-Yeah, you can see that. T-rexes have a huge one of those, a massive scar like this big.
By estimating the muscle sizes of extinct animals and inputting them into computer models, John is able to get an incredible new insight into how dinosaurs actually moved.
-It's basically running a simulation. The computer’s figuring out what is the best way to use these muscles, given what we’ve put in to raise the body up. We are not animating it. And we are not saying, “Do it this way.” We are just giving it some basic rules of biology. This is what kinds of things you should be trying to do overall and let it find the best solution.
-Yeah. So John you've actually done right, trying to reconstruct how T-rex would have looked, how its muscles would have worked, how he would have run. What kind of results have you got from that?
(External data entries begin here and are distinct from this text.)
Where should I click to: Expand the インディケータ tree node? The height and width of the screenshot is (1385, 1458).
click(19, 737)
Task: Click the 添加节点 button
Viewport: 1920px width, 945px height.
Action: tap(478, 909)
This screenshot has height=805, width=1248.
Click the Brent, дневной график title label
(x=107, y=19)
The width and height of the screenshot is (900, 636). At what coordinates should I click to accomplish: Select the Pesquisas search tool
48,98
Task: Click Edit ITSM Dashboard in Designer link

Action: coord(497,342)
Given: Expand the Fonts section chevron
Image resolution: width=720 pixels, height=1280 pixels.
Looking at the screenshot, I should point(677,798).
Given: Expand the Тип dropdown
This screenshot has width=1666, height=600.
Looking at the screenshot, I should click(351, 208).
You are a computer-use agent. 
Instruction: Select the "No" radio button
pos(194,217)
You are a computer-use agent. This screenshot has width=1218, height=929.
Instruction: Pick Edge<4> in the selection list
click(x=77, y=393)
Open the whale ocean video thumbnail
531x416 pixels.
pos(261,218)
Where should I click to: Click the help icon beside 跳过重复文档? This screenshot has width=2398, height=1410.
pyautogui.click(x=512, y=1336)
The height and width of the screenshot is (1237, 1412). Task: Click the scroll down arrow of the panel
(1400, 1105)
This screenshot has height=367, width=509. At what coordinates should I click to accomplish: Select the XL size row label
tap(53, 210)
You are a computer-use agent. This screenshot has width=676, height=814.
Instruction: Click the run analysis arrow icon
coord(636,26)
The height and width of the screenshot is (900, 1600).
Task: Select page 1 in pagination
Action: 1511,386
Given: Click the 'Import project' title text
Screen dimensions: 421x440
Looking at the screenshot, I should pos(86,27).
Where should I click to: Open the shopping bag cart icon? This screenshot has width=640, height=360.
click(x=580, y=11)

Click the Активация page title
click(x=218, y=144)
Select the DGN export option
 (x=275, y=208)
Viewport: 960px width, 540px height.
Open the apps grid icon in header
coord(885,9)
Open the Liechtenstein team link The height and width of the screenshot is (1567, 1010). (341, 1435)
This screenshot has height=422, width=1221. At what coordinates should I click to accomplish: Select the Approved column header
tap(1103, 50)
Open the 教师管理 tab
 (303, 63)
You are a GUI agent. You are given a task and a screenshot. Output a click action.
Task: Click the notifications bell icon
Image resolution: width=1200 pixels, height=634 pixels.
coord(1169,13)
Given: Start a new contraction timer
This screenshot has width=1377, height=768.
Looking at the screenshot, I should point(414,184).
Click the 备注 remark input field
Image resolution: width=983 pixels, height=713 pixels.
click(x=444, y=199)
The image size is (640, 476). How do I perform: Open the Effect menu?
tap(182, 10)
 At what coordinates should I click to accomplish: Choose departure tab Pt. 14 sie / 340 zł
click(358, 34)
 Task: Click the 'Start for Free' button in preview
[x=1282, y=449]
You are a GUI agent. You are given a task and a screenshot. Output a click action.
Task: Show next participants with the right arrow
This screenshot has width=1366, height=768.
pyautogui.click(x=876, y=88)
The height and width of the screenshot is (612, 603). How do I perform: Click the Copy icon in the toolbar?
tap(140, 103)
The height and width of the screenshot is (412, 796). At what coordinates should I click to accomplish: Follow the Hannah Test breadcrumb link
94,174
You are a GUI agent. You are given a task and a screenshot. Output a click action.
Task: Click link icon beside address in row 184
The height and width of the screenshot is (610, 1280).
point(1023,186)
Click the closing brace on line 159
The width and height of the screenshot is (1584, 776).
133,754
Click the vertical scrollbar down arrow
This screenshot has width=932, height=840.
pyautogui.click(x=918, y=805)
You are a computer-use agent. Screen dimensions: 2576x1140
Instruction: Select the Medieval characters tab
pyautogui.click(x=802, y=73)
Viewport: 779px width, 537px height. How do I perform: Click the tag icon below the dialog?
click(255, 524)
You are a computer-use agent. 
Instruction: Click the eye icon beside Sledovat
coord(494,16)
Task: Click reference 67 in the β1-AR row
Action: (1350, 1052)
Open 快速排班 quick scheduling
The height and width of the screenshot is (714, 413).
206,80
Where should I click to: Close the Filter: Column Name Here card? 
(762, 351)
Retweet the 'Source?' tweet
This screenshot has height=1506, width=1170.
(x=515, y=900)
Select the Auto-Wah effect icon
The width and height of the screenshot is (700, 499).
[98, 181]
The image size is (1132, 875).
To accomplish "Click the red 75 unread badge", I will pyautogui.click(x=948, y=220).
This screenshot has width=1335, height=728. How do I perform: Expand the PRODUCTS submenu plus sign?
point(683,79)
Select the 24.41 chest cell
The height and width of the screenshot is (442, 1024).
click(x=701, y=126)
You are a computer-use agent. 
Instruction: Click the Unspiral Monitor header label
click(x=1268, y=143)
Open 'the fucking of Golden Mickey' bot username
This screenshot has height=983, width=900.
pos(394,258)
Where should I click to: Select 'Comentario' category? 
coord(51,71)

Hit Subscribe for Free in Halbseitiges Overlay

-Yes. So we found using our computer models that human sprinters which can do 25 miles an hour or a little faster would probably be pretty well matched for a muscular tyrannosaurus or an average human who can run about 15 miles per hour would probably be a pretty good match for a kind of skinnier version of a T-rex.
-John, I’ve heard some theories where T-rex has been put forward as running very fast, probably faster than that. So has your work basically disapproved that?
-I think it's put a lot of doubt in that idea that a T-rex could run like as fast as a race horse, or even faster, like forty miles an hour, something like that. I don't think you’ll need an automobile to outrun a T-rex.
-We do have a chance of outrunning them, running away.
-Never gonna happen, thankfully.
The work of scientists like John has allowed us to not only refine our ideas about these extinct animals, but has actually transformed our image of them. If you think about tyrannosaurus, T-rexes for example, we used to think of him as standing upright like gorilla, but now we know he couldn't have worked like that. You treat him like an engineering problem, in format, using comparative anatomy of living animals. And how we know that his body was much more horizontal with his tail held up in the air, and our reconstructions are much morerobust. We are getting as close as we possibly can to what this long-dead animal would have looked like.